Immediate support is placed at 22,270, he added. Om Mehra, Technical Research Analyst, SAMCO Securities noted that the Nifty 50 rebounded from the oversold zone — potentially a dead cat bounce, and has retraced to the 38.2% Fibonacci level, connecting the recent swing high and low.

“Nifty 50 remains below the 9, 20, and 50 EMAs (Exponential Moving Average) on the daily chart- a minor concern for a sustainable trend reversal. On a positive note, the hourly chart reflects a constructive development, with the previous resistance at 22,250 now acting as a support level, thereby strengthening the short-term bullish structure,” Mehra said. The daily RSI and MACD are yet to cross above their respective averages, reflecting ongoing weakness and suggesting that market momentum is still in search of firm footing.

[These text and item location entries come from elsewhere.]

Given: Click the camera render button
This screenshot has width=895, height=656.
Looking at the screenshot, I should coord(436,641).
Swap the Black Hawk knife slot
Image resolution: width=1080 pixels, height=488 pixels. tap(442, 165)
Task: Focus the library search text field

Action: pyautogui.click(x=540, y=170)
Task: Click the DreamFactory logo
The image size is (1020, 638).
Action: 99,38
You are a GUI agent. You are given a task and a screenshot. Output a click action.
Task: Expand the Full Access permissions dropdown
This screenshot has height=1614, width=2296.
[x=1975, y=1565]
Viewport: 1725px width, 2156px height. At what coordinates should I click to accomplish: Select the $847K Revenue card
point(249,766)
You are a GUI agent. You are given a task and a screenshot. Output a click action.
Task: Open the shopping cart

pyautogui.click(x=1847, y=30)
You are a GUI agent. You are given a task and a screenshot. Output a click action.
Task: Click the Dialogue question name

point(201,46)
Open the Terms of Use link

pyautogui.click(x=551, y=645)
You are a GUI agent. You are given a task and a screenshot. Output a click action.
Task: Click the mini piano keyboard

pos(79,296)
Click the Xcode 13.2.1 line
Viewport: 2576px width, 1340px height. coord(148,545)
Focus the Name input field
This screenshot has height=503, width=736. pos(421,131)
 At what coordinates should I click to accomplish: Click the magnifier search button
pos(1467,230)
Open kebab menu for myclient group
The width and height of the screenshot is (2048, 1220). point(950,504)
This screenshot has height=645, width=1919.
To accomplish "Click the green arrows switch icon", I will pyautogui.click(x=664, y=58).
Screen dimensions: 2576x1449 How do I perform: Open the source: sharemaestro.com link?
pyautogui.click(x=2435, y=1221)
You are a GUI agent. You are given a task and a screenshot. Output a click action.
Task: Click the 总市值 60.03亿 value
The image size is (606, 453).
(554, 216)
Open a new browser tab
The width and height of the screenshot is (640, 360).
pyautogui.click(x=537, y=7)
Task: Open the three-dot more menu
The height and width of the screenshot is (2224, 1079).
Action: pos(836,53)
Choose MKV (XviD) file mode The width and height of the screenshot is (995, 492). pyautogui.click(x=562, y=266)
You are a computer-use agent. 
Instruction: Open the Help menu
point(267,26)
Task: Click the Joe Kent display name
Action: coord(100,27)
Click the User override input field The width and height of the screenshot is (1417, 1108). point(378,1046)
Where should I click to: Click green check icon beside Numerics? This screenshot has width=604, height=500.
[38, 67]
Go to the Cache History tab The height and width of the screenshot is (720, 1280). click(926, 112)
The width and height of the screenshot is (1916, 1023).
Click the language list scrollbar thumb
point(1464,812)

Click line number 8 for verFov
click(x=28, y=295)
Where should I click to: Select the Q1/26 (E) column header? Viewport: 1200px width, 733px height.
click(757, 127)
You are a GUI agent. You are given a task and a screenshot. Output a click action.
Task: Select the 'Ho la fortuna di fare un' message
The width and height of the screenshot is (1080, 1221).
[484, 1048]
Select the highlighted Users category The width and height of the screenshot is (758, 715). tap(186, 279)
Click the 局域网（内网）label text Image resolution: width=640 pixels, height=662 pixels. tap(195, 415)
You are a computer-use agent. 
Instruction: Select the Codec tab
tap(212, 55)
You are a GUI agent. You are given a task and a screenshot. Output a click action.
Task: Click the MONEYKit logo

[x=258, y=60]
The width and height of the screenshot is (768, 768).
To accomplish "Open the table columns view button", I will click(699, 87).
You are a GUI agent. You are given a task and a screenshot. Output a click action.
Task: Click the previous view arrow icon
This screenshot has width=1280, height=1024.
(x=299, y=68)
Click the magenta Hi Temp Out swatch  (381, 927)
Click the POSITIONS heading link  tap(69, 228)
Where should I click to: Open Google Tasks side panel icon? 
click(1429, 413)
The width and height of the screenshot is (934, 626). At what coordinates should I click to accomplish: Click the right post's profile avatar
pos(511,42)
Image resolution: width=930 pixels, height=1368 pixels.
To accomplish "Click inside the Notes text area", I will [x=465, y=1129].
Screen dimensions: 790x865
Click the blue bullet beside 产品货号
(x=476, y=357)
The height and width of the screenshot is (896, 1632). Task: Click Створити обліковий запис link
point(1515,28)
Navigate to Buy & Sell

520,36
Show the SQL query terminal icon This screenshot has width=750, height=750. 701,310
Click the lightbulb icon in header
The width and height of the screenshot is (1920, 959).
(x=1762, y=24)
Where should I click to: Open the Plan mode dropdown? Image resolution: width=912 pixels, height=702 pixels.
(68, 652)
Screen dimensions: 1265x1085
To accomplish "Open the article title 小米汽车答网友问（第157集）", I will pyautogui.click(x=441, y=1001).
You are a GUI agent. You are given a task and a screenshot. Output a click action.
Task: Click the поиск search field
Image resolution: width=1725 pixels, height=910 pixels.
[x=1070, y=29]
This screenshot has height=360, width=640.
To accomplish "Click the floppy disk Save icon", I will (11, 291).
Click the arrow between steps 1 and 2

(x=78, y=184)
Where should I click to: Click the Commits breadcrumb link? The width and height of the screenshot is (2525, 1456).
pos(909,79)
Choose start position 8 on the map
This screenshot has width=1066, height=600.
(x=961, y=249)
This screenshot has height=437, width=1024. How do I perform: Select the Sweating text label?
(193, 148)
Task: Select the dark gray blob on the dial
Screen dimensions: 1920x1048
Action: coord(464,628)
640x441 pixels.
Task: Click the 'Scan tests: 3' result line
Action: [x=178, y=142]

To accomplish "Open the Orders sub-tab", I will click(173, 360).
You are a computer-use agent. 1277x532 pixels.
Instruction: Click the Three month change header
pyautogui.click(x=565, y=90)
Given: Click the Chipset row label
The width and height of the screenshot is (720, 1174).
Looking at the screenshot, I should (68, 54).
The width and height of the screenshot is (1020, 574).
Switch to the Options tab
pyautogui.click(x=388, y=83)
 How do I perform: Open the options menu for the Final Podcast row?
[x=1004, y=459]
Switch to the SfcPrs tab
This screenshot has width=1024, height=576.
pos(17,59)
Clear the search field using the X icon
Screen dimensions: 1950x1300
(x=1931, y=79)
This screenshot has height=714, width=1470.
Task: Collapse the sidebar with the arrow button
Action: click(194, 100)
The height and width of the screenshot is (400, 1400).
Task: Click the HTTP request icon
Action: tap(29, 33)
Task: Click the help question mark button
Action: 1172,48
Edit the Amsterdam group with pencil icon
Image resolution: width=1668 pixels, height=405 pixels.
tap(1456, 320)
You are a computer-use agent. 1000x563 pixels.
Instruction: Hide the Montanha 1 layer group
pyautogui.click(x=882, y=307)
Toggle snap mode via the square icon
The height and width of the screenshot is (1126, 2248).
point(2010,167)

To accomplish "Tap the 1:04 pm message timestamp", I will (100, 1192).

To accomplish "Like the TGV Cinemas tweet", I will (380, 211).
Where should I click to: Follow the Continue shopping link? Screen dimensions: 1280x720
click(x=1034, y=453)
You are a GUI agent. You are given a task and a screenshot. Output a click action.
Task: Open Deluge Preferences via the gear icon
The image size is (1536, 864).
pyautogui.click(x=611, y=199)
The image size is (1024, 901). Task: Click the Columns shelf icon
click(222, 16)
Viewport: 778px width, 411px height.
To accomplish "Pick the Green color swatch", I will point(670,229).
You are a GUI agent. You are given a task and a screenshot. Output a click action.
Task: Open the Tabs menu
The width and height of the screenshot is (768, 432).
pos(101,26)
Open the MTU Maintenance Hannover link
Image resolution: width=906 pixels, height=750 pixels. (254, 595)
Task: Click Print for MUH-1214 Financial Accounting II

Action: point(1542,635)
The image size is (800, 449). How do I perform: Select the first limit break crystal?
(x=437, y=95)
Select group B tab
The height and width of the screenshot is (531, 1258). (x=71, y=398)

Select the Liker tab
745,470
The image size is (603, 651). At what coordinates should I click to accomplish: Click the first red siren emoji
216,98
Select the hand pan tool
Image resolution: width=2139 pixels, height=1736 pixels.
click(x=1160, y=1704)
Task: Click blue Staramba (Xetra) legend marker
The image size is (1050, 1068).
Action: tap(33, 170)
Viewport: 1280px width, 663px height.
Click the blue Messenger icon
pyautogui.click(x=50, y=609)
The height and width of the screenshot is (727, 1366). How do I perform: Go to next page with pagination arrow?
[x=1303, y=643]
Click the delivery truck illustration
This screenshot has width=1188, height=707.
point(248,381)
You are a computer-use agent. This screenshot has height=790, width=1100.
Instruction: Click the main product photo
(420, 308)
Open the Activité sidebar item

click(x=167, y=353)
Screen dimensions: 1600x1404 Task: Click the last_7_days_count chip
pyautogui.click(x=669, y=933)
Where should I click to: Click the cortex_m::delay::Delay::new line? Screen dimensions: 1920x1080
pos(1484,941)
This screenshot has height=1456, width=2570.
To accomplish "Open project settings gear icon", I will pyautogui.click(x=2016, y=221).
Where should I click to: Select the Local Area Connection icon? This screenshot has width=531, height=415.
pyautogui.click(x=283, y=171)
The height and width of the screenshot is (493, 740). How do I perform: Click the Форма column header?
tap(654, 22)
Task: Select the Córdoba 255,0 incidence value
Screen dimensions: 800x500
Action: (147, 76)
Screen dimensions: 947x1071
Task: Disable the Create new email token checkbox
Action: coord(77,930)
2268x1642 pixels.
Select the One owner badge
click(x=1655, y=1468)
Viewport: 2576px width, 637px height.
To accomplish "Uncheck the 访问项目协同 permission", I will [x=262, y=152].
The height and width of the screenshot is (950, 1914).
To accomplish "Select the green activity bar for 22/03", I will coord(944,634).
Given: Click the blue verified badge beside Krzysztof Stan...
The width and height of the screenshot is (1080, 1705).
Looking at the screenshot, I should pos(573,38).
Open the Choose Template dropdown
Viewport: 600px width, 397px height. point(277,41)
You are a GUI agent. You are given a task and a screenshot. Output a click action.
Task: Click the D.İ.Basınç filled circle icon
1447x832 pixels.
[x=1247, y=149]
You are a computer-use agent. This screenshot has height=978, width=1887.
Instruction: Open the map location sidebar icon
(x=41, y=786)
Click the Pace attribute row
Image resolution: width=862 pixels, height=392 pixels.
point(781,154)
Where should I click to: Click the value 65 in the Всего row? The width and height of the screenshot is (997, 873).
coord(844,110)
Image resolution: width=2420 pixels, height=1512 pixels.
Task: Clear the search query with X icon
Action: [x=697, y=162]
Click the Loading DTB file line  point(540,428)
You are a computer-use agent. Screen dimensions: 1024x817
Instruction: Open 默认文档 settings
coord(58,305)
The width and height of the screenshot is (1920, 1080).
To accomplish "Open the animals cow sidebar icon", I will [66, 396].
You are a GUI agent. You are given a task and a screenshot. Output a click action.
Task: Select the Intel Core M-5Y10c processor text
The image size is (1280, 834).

A sustained move above 22,650 could pave the way for further upside in the upcoming session. The 50% Fibonacci retracement level at 22,800 remains a key resistance to watch, he added. VLA Ambala, Co-Founder of Stock Market Today, highlighted that after the gap opening, the Nifty 50 moved in a 300-point range and formed a “high-wave doji” candlestick pattern on the daily chart.

“Amid these ongoing market developments, Nifty 50 can find support between 22,270 and 23,400 and meet resistance near 22,930 and 23,000,” said Ambala. Bank Nifty Prediction Bank Nifty ended 1.31% higher at 50,511, as it staged a recovery from the previous day’s sharp decline, reflecting improved outlook in the daily chart .

“The Bank Nifty index crossed the hurdle of the 100-Day EMA placed around 50,150 and formed a green candle, indicating strength. On the upside, the 50,750 – 50,800 zone will serve as a key resistance area. A sustained move above 50,800 could trigger a fresh rally, potentially taking the index towards 51,500 – 52,000 levels,” said Hrishikesh Yedve, AVP Technical and Derivatives Research at Asit C.

Mehta Investment Interrmediates Ltd. Om Mehra said that the Bank Nifty index is currently positioned above the 20 and 50 DEMAs, though it remains below the 9 DEMA. Meanwhile, the RSI is gradually rebounding from lower levels, hinting at a potential recovery in momentum.

“Bank Nifty index reclaimed the psychological mark of 50,500, which adds strength to the bullish stance. In the near term, the index is poised to test the 51,100 zone, and a sustained move above this level could set the stage for a more decisive uptrend in the sessions ahead. However, some caution is still needed,” Mehra said.

A clear break below the key support at 49,850 could weaken the current setup and put the ongoing recovery at risk, dampening the bullish sentiment, he added. Disclaimer: The views and recommendations made above are those of individual analysts or broking companies, and not of Mint. We advise investors to check with certified experts before making any investment decisions.